======== Extracted data ========

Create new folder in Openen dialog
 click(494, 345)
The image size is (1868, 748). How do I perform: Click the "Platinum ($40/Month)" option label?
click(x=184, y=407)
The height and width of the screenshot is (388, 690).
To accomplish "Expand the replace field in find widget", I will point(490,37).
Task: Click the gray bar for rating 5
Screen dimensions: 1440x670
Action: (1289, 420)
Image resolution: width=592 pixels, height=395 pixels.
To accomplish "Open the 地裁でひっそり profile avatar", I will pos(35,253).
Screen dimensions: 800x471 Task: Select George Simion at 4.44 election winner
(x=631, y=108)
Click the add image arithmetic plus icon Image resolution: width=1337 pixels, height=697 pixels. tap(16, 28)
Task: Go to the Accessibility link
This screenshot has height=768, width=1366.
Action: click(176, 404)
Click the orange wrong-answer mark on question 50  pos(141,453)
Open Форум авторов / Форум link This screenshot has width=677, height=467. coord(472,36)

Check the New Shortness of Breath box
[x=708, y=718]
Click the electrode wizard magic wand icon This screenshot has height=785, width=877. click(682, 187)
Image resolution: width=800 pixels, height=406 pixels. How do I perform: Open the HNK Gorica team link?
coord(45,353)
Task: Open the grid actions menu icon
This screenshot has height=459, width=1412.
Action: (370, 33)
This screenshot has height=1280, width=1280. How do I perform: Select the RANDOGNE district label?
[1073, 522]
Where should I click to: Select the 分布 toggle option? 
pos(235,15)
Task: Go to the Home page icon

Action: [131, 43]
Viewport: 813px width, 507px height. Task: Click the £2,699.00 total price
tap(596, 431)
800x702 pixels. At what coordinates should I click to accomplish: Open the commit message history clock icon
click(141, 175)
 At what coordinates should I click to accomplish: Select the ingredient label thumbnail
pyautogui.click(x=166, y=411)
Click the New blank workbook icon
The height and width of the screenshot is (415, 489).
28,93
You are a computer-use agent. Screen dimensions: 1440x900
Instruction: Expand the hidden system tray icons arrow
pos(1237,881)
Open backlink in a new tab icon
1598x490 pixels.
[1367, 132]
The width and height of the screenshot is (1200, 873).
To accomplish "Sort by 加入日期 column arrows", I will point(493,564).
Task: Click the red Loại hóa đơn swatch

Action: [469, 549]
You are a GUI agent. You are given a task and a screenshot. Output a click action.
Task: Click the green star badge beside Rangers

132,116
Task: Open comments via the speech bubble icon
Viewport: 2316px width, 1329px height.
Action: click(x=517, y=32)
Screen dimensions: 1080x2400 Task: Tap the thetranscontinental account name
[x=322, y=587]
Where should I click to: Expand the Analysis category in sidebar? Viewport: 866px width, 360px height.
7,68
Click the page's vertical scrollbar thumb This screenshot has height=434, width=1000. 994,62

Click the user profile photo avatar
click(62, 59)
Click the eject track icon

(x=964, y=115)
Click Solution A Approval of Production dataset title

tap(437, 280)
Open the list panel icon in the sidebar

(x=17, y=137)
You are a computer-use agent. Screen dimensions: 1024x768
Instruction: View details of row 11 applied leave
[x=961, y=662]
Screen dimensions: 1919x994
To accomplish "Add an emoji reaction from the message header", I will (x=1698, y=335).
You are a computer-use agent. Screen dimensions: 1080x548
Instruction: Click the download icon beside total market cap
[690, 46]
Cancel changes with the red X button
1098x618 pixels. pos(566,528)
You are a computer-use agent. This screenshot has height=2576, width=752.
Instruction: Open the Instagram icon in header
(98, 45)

========

Each line above that contains the word "point" should be returned.

To accomplish "Expand the replace field in find widget", I will point(490,37).
To accomplish "Sort by 加入日期 column arrows", I will point(493,564).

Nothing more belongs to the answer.